Liikuge edasi põhisisu juurde

The Estonian coffee tribe

The best coffee in the world comes from Estonia

7 min read
© Marek Metslaid

How unlikely is this − the best coffee in the world comes from Estonia! The specialty roaster just outside Tallinn, Coffee People has been searching for the best bean on the planet for a decade now by bringing coffee farmers, roasters and drinkers together into one big coffee tribe. Founded by internationally acclaimed coffee judges Annar Alas and Heili Politanov, Coffee People value most of all a personal connection with the farmers, who deserve a fair share of the price, unlike when selling to the coffee commodity market.

Coffee People were already selected as the world’s best new coffee business in 2010 and nominated for the European Excellence Award in 2017. Among the flagship customers are some of the top restaurants and cafés in Copenhagen, such as Europa 1989, Kødbyens Fiskebar or Musling Bistro.

  © Marek Metslaid

The most remarkable story is the journey that started in 2014 when Annar was exploring coffee farms in Colombia and ended up discovering the Inga Aponte tribe almost by accident … changing the lives of a whole community.

“I got very good coffee samples from some farms in Colombia − one from the Caldas region and one in the Nariño region from Hacienda el Obraje, so I bought the lots without having visited the farms. When we started roasting this coffee and discovered that it was really outstanding I decided to go and visit the farms, as this is what we usually do to get in contact with the farmers. When I was traveling around Colombia I met José who was running a small cooperative of local farmers. I asked him to take me to some other farms. So one day José told me “It hasn’t been raining for three days, so we can go to a very special place”. We were driving for a whole day. The region is of outstanding natural beauty and very remote, most people have never left it. When we got out of the car, we were suddenly surrounded by a tribe of Indians. They started dancing and singing and making smoke and this all went on for a few hours. I got impatient and asked if we can talk about coffee. José asked one of the elders but he told us, we need to establish the right energy before we can talk. After that I relaxed and let things happen. Later we talked about coffee and I was one of the first ones to buy the specialty lot, which came with the next harvest.”

An amazing transition

In a meeting of the whole community only a short time earlier the Inga Aponte village had decided to resist the pressure of the drug lords and guerillas and to break free from drug farming. Instead they decided to rely their livelihood on coffee and other agricultural products.
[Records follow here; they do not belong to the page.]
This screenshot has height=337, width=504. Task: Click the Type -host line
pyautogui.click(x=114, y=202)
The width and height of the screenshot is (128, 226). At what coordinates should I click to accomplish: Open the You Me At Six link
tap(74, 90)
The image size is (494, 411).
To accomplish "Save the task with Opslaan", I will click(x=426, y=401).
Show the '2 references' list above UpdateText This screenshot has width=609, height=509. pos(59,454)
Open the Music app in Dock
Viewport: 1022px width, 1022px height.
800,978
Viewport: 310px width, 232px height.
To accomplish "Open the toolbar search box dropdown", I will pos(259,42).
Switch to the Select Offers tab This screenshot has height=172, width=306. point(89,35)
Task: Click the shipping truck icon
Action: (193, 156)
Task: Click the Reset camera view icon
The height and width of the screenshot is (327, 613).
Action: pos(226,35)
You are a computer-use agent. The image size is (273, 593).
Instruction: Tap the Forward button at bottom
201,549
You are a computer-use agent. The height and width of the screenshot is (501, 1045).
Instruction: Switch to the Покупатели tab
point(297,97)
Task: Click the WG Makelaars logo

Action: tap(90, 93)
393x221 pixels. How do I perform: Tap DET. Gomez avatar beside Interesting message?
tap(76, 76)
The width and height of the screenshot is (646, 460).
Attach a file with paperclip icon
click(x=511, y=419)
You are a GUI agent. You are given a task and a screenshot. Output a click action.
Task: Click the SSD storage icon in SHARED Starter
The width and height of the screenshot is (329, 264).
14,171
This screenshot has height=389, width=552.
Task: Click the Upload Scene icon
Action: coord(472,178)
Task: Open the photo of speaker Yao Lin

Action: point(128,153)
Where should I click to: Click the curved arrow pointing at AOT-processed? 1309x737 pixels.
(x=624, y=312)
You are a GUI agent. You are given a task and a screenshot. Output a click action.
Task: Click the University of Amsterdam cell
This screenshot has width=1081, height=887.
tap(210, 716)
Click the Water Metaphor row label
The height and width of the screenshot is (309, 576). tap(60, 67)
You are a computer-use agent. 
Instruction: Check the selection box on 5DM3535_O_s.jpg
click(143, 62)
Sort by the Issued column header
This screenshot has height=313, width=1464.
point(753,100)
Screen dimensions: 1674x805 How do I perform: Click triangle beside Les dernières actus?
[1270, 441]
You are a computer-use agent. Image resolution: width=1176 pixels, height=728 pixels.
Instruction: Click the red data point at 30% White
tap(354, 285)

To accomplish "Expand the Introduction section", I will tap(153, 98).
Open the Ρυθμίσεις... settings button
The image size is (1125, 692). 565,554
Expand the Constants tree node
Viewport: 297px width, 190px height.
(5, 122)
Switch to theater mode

Annar was impressed with the quality of their coffee: “What they have there are virgin soils. They are very high up in the mountains − 2200 meters above sea level. This is way higher than where coffee usually grows. So the soils have not been exploited, they are volcanic, virgin. The taste that coffee gets there is just incredible.”

For Annar it has been very rewarding and a big honour to be part of this journey: “I’ve visited the tribe three times now and they have been here in Estonia once. Being able to witness this change is quite a huge experience. I have also met their elders and been part of their rituals. The energies there are really strong. The Inga Aponte tribe is part of the Coffee People family now. When they were in Estonia they made a ritual for this roaster. Last July I was invited to the tribal gathering of three tribes − there were 280 Indians, who went through two days of rituals. An incredibly humbling and honourable experience. The success we will have will be a joint one.”

The tribe has also assured that it is important for them to sell their specialty coffee to a customer rather than a stock exchange. They can sell their quality for a much higher price.

What makes a great cup?

A great story and high quality beans alone are not enough for an excellent cup of coffee. The Coffee People tribe also includes a professional biochemist − the roast master who combines science and artisanship to create an individual roasting profile for each coffee.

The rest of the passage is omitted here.